La luce piove dall'alto, da un lucernario, creando sottilissimi e suggestivi effetti. La solitudine, La quiete, lo scorrere del tempo, la fatica, la successione delle cose sempre uguali: Crespi inventa uno straordinario brano di poesia da un momento di vita qualunque, perché sa trasformare la quotidianità, con il suo corredo di cose vere ma banali, in una questione universale.
Come un Vermeer nostrano ma più dimesso, attento a quella dignitosa povertà che era più nostra che dei Paesi Bassi; con la stessa visione o speranza, di un mondo forse diverso da come era.
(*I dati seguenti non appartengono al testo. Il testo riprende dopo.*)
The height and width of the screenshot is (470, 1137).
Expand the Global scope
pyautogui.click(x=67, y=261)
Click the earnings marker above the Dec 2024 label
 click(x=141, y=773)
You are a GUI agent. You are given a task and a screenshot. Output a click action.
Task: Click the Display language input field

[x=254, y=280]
Crespi qui non cerca il bello, e forse nemmeno il vero, ma si fa sublime esploratore di vita, questa sì autentica, esaltato dal suo modo diverso di guardare al mondo con suprema attenzione alle cose concrete.
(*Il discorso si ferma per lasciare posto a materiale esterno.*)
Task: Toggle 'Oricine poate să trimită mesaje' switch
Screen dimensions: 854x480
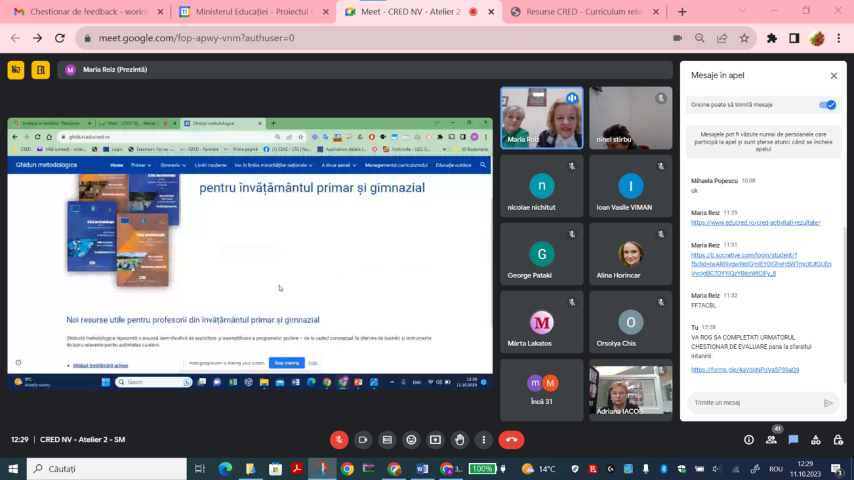Action: (x=827, y=104)
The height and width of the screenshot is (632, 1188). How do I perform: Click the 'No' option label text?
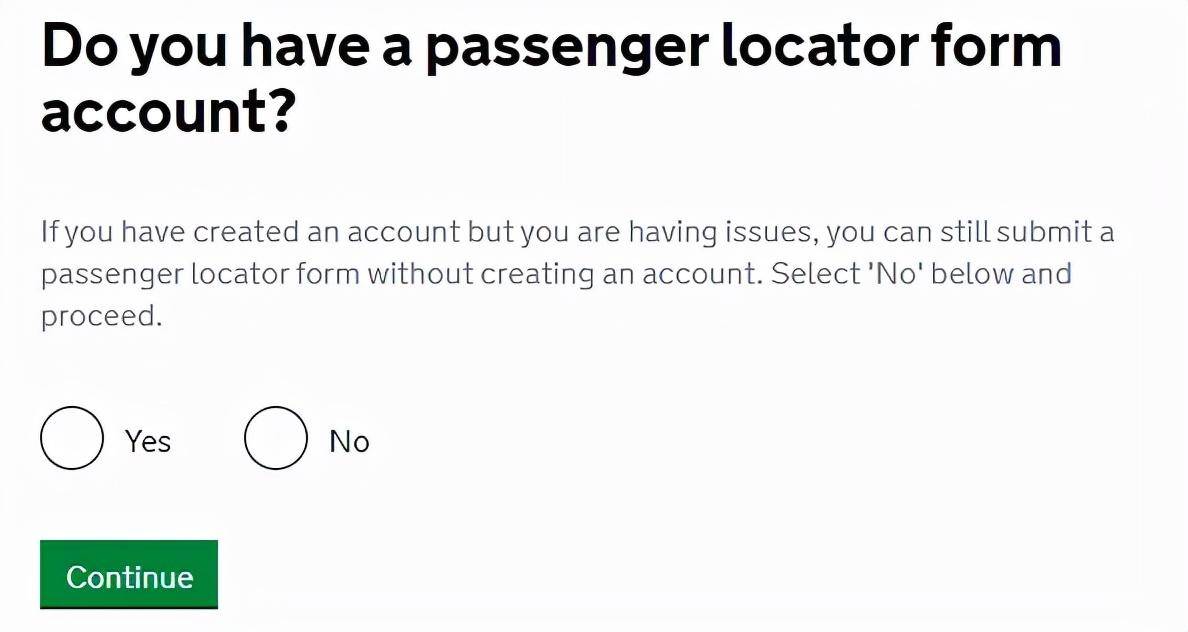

Perché con Crespi stiamo avvicinandoci ai piani alti del secolo dei lumi. L'artista non narra, ne ammicca, ne ridere: guarda, osserva. Ma bisogna saper guardare, e l'animo sensibile attento di Crespi sa svolgere proprio nelle piccole cose, che spesso agli altri non generano che indifferenza o peggio, fanno sorridere il senso dell'esistenza.
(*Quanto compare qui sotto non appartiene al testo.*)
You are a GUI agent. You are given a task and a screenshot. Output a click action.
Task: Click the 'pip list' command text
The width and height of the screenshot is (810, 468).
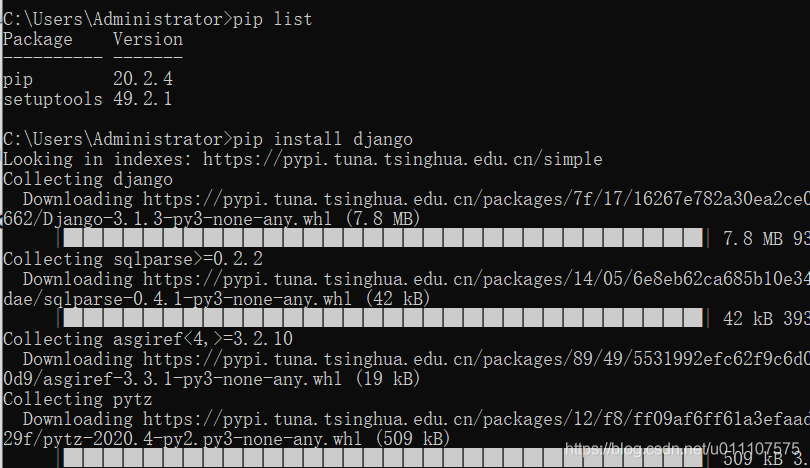point(272,19)
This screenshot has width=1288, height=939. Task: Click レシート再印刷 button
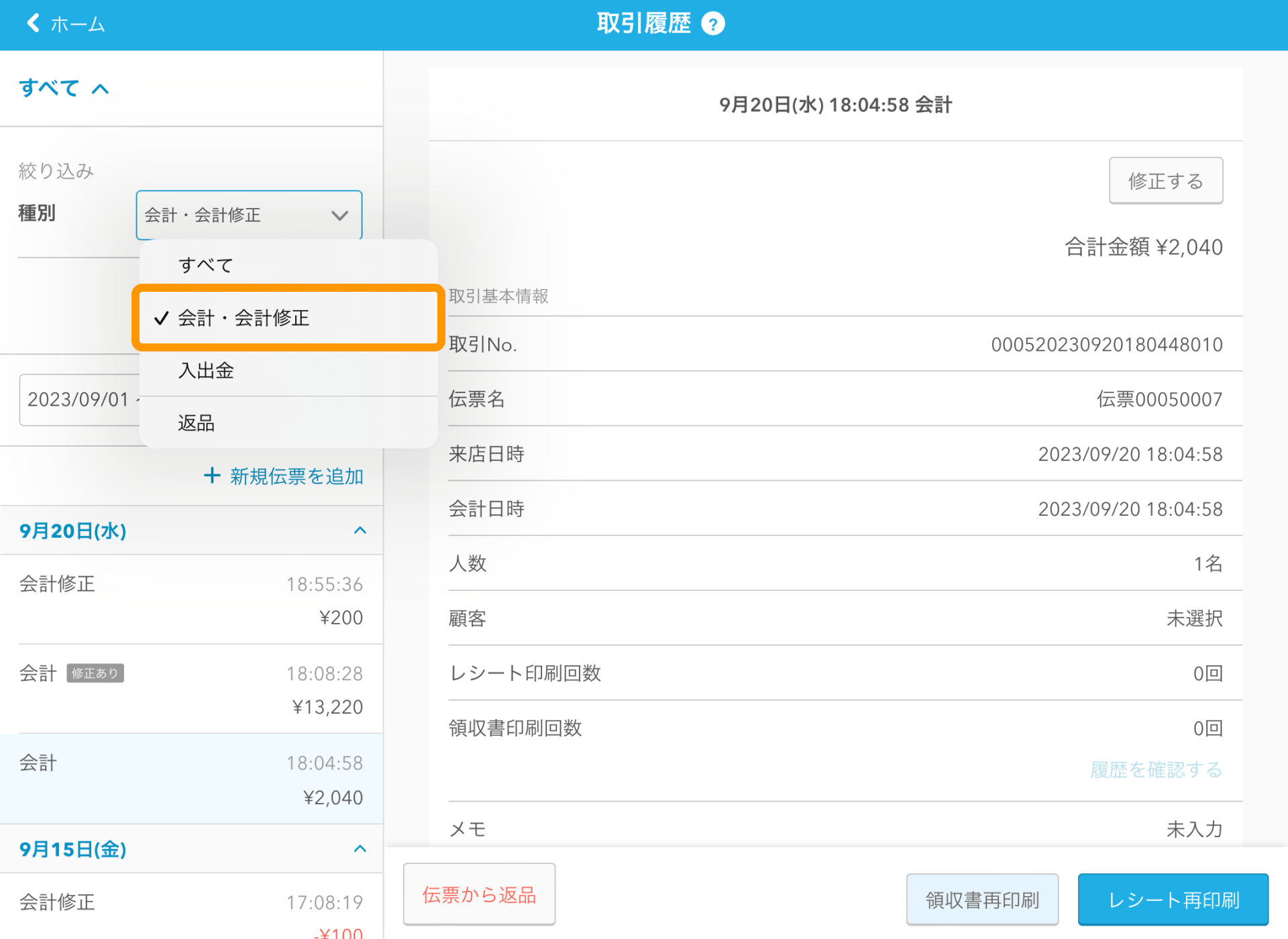pos(1173,899)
Egli affida un valore particolare agli oggetti: in questo dipinto assumono l'importanza fondamentale perché sanno dirci molto della vita in quella fase in quel tempo; ci sono solo poche cose, ma sono quelle essenziali con cui si può vivere dignitosamente. e poi dalla brace viene quel po' di calore, che oltre agli uomini si gustano anche gli animali.